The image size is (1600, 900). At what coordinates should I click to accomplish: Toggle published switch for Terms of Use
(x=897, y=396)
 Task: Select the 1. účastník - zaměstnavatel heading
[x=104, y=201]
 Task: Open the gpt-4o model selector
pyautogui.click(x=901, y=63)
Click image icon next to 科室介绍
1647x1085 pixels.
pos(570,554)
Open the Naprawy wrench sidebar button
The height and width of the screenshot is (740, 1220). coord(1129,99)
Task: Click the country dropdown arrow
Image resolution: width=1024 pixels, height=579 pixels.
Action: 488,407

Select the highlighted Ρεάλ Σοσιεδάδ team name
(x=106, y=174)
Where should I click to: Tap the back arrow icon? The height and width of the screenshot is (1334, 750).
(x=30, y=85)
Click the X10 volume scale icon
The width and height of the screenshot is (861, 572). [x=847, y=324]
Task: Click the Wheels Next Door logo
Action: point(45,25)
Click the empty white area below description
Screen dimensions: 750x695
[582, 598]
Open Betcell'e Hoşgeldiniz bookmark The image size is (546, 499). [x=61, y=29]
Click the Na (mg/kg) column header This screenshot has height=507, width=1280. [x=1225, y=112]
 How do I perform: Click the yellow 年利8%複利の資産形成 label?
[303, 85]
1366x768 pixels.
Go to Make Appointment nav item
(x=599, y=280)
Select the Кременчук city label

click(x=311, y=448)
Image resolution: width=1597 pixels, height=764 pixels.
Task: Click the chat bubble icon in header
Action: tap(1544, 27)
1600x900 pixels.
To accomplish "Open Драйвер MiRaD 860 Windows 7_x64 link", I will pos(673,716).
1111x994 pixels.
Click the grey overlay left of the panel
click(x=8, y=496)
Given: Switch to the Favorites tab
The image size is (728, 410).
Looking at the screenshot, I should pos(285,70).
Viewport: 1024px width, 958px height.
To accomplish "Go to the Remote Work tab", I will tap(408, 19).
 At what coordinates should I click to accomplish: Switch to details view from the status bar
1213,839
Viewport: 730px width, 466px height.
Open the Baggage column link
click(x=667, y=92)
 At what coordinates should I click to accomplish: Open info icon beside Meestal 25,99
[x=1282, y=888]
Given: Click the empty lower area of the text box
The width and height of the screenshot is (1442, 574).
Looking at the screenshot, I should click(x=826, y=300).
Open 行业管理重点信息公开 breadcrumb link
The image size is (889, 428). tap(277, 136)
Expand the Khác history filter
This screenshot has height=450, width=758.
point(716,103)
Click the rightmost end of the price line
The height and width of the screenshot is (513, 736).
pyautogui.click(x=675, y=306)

--*--

* **EXERCISE PROMPT**
Above are the lines; repeat exactly the ones from the line containing "Task: Select the" down to the line containing "Open Betcell'e Hoşgeldiniz", both inclusive.

* **RESULT OF THIS TASK**
 Task: Select the 1. účastník - zaměstnavatel heading
[x=104, y=201]
 Task: Open the gpt-4o model selector
pyautogui.click(x=901, y=63)
Click image icon next to 科室介绍
1647x1085 pixels.
pos(570,554)
Open the Naprawy wrench sidebar button
The height and width of the screenshot is (740, 1220). coord(1129,99)
Task: Click the country dropdown arrow
Image resolution: width=1024 pixels, height=579 pixels.
Action: 488,407

Select the highlighted Ρεάλ Σοσιεδάδ team name
(x=106, y=174)
Where should I click to: Tap the back arrow icon? The height and width of the screenshot is (1334, 750).
(x=30, y=85)
Click the X10 volume scale icon
The width and height of the screenshot is (861, 572). [x=847, y=324]
Task: Click the Wheels Next Door logo
Action: point(45,25)
Click the empty white area below description
Screen dimensions: 750x695
[582, 598]
Open Betcell'e Hoşgeldiniz bookmark The image size is (546, 499). [x=61, y=29]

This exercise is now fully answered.